**Problem:** Copy exactly the lines of the material below that run from the one containing "(MAD) Distributed Applications" through the one containing "2019 (301, 2044)". Copy no other lines.
+ + +
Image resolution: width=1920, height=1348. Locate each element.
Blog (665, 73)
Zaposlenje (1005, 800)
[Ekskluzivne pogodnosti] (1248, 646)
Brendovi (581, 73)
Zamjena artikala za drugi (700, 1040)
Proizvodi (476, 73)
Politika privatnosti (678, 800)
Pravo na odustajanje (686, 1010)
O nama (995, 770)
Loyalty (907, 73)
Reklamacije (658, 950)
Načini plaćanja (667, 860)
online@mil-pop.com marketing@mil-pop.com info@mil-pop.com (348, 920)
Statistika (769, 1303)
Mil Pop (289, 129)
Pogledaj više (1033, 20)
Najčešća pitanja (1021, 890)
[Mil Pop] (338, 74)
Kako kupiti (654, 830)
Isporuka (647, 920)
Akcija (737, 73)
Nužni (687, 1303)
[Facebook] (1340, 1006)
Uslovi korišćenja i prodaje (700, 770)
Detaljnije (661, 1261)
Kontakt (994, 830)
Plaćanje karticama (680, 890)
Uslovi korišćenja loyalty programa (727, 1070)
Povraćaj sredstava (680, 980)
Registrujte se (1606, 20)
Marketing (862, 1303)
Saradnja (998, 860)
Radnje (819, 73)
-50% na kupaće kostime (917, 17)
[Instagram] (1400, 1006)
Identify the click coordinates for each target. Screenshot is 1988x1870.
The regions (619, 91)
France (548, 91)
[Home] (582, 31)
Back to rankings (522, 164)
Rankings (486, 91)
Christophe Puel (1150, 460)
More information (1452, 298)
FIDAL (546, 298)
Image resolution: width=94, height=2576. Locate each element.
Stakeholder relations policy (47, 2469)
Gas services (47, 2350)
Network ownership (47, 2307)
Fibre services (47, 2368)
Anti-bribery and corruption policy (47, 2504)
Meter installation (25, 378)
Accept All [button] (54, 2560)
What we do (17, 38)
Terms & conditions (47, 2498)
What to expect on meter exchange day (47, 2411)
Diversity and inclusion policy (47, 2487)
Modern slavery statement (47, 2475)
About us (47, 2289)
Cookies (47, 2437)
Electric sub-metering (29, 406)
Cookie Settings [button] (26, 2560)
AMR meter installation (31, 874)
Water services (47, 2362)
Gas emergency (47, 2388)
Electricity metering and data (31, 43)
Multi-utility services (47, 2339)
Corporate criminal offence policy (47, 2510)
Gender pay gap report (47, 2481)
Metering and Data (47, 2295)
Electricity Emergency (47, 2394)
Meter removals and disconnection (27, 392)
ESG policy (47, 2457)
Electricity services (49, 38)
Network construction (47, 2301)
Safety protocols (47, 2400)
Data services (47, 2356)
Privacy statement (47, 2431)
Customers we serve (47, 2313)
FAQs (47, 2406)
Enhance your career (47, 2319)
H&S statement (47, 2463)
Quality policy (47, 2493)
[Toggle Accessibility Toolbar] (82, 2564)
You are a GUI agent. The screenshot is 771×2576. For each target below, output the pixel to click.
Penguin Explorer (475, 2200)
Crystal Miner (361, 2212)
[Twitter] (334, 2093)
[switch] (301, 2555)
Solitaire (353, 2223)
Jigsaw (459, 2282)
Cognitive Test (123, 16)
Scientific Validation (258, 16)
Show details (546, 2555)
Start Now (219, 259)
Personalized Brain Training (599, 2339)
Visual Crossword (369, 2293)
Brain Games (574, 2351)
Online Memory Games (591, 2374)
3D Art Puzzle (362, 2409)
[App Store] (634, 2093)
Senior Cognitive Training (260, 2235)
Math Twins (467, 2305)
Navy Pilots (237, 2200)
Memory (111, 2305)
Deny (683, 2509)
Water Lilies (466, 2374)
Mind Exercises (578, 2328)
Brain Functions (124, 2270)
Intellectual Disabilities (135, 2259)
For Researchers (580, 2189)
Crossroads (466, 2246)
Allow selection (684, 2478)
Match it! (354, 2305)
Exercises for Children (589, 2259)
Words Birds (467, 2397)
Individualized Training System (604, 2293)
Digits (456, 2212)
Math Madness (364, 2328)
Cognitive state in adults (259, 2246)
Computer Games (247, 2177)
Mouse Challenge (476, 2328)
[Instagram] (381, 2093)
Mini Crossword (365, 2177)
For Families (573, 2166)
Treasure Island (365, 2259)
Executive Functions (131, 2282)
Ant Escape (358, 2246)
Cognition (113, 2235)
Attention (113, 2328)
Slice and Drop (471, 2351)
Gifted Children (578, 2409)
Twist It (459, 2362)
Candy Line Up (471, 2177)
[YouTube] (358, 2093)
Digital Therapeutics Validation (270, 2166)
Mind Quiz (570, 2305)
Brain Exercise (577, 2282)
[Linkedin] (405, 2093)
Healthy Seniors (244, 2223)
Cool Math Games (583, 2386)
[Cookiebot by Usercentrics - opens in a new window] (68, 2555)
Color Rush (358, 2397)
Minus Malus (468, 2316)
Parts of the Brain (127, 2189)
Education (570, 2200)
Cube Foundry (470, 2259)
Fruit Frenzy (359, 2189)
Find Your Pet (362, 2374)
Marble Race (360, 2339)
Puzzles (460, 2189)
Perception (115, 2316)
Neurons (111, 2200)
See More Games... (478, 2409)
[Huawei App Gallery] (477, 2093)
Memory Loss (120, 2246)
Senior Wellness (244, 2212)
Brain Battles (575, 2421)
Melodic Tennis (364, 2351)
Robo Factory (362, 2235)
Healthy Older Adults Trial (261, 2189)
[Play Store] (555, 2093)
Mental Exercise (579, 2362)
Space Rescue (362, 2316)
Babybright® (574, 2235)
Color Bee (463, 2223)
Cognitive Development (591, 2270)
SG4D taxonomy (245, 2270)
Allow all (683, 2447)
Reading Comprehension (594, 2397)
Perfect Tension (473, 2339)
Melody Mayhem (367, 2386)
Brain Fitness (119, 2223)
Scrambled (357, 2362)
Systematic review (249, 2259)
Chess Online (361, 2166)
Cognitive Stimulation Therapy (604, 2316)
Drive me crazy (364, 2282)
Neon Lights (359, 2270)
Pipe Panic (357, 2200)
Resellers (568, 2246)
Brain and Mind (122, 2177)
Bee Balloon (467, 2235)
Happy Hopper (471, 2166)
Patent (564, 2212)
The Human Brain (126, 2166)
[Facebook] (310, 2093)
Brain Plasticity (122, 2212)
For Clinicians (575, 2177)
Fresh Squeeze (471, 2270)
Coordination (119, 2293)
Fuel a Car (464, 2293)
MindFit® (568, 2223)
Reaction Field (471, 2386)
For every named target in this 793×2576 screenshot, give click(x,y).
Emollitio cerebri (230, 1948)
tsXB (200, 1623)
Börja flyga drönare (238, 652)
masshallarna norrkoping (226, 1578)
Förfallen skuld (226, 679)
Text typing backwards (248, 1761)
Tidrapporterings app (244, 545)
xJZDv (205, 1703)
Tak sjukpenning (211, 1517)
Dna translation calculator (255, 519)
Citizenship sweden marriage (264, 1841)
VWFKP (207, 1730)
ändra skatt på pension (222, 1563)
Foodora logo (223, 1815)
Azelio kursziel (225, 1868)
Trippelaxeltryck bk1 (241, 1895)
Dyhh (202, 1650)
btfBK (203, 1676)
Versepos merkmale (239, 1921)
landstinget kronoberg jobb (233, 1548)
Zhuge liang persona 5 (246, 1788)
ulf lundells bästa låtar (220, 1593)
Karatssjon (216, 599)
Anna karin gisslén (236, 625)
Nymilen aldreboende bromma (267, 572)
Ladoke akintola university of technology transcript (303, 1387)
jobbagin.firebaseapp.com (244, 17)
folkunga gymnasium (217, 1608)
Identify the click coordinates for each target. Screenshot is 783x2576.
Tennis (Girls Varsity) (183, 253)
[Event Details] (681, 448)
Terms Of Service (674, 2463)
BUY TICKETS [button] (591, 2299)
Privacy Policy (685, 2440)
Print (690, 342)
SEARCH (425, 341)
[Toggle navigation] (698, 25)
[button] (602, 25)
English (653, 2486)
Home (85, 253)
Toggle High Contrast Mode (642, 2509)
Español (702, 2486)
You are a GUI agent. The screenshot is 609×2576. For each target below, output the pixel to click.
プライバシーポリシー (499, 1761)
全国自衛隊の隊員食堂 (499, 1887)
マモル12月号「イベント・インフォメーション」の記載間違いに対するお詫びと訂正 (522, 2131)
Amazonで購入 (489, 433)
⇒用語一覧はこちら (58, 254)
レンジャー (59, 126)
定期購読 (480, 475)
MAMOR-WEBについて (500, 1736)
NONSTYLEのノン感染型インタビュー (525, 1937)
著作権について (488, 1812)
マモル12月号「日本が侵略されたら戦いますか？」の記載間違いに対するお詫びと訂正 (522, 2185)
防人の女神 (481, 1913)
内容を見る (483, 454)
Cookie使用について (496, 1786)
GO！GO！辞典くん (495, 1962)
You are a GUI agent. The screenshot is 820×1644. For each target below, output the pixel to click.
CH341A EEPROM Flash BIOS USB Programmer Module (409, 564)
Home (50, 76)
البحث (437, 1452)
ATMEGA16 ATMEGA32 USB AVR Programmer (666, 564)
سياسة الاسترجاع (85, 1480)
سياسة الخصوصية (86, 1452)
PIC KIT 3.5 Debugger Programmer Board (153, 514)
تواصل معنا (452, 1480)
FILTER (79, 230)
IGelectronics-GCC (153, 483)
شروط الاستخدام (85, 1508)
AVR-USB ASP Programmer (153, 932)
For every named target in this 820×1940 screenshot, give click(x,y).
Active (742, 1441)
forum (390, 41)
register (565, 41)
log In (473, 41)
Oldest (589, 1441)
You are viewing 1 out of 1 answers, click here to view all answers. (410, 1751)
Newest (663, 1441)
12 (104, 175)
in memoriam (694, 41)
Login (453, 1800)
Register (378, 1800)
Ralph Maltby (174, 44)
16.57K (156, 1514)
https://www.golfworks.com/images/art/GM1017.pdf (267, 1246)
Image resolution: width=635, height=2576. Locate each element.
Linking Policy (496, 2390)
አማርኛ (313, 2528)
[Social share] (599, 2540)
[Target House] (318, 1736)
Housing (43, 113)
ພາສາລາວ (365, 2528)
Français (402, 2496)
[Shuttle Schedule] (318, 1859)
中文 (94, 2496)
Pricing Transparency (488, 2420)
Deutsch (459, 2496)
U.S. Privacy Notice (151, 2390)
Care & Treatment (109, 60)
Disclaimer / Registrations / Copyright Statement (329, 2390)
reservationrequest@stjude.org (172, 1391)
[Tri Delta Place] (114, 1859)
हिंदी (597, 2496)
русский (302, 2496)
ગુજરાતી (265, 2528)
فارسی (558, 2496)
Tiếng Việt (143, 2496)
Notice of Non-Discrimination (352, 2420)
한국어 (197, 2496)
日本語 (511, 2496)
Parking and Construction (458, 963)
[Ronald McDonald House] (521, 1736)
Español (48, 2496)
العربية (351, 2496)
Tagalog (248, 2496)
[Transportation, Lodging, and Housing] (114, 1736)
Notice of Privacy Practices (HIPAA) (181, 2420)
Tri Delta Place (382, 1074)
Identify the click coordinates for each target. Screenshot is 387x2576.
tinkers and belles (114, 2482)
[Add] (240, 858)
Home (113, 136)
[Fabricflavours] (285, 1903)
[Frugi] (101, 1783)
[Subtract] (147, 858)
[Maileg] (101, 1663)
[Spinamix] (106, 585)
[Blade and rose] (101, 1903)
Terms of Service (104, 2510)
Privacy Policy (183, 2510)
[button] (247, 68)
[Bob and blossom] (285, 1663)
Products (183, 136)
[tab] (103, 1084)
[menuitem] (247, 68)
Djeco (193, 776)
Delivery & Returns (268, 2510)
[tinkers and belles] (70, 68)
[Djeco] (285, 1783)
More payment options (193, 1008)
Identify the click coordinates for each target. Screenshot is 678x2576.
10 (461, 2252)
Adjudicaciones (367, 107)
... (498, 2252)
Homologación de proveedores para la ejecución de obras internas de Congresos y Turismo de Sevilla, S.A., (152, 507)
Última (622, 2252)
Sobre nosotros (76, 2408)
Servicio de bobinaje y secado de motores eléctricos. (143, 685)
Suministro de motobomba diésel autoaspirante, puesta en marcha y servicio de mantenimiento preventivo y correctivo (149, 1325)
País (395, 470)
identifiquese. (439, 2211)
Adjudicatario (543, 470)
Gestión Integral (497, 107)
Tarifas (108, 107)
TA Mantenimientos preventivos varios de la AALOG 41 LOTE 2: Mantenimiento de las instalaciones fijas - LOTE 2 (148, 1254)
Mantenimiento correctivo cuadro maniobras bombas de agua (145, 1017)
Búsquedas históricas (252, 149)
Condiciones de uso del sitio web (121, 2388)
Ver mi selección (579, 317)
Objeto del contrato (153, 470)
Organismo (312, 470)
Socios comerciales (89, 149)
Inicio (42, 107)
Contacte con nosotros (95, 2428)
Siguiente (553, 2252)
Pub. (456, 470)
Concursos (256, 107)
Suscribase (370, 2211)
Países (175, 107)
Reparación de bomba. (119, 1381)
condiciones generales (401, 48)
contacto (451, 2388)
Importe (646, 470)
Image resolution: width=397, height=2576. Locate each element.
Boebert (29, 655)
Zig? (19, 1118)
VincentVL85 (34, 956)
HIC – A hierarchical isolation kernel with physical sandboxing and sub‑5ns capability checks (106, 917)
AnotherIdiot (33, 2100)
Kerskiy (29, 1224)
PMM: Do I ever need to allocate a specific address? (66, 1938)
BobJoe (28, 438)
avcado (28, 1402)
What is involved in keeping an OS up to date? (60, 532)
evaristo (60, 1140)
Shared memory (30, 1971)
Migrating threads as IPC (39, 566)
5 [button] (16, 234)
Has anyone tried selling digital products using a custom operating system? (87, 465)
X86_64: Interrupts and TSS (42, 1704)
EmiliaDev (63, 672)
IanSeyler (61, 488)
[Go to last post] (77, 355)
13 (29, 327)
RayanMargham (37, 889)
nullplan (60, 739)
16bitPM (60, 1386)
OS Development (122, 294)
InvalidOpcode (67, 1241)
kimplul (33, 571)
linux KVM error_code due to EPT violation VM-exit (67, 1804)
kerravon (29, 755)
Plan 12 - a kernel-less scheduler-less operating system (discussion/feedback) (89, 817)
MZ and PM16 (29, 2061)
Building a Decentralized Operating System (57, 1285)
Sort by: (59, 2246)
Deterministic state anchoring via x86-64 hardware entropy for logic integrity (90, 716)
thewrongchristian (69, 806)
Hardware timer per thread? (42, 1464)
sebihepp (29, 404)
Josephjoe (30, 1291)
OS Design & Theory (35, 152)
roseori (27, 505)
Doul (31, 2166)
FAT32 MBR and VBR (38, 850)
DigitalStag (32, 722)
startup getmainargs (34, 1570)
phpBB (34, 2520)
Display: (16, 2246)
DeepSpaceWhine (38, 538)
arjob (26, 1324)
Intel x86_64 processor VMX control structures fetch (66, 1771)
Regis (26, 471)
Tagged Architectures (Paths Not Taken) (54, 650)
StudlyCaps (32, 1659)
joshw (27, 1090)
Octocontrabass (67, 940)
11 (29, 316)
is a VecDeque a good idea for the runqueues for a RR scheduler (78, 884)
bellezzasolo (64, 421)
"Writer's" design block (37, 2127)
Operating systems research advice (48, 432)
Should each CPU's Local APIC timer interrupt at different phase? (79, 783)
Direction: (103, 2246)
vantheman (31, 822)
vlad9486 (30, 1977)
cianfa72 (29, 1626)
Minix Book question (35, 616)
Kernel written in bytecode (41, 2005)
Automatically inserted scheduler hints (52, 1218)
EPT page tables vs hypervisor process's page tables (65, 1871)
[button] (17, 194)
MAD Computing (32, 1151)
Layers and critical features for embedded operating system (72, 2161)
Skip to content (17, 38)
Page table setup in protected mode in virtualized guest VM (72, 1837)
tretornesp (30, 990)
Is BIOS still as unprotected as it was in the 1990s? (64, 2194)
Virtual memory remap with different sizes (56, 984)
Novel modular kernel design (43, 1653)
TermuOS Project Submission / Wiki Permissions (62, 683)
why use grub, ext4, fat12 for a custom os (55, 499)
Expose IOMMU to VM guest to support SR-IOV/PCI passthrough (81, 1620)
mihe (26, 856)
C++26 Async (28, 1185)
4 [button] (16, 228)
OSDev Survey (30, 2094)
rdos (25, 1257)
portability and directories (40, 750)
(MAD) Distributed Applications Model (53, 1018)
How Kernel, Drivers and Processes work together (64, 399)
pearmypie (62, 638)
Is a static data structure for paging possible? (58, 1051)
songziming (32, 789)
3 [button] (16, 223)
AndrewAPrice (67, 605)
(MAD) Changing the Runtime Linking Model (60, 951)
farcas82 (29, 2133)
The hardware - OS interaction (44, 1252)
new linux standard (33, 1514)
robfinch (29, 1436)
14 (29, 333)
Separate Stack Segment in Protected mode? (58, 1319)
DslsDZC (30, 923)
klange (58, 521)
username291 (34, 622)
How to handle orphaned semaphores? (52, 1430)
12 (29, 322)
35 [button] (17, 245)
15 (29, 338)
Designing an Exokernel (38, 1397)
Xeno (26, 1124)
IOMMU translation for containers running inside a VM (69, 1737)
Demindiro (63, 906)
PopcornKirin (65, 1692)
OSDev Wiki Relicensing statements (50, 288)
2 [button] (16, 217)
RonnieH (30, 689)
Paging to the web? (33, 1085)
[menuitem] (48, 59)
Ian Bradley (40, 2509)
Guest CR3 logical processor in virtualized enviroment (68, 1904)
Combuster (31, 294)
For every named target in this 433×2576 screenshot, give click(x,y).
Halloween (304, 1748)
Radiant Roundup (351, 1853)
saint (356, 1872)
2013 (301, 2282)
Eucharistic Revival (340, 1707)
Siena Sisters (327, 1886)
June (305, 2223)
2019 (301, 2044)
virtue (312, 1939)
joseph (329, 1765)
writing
+ + +
**Answer to this task:**
(MAD) Distributed Applications Model (53, 1018)
How Kernel, Drivers and Processes work together (64, 399)
pearmypie (62, 638)
Is a static data structure for paging possible? (58, 1051)
songziming (32, 789)
3 [button] (16, 223)
AndrewAPrice (67, 605)
(MAD) Changing the Runtime Linking Model (60, 951)
farcas82 (29, 2133)
The hardware - OS interaction (44, 1252)
new linux standard (33, 1514)
robfinch (29, 1436)
14 (29, 333)
Separate Stack Segment in Protected mode? (58, 1319)
DslsDZC (30, 923)
klange (58, 521)
username291 (34, 622)
How to handle orphaned semaphores? (52, 1430)
12 (29, 322)
35 [button] (17, 245)
15 (29, 338)
Designing an Exokernel (38, 1397)
Xeno (26, 1124)
IOMMU translation for containers running inside a VM (69, 1737)
Demindiro (63, 906)
PopcornKirin (65, 1692)
OSDev Wiki Relicensing statements (50, 288)
2 [button] (16, 217)
RonnieH (30, 689)
Paging to the web? (33, 1085)
[menuitem] (48, 59)
Ian Bradley (40, 2509)
Guest CR3 logical processor in virtualized enviroment (68, 1904)
Combuster (31, 294)
For every named target in this 433×2576 screenshot, give click(x,y).
Halloween (304, 1748)
Radiant Roundup (351, 1853)
saint (356, 1872)
2013 (301, 2282)
Eucharistic Revival (340, 1707)
Siena Sisters (327, 1886)
June (305, 2223)
2019 (301, 2044)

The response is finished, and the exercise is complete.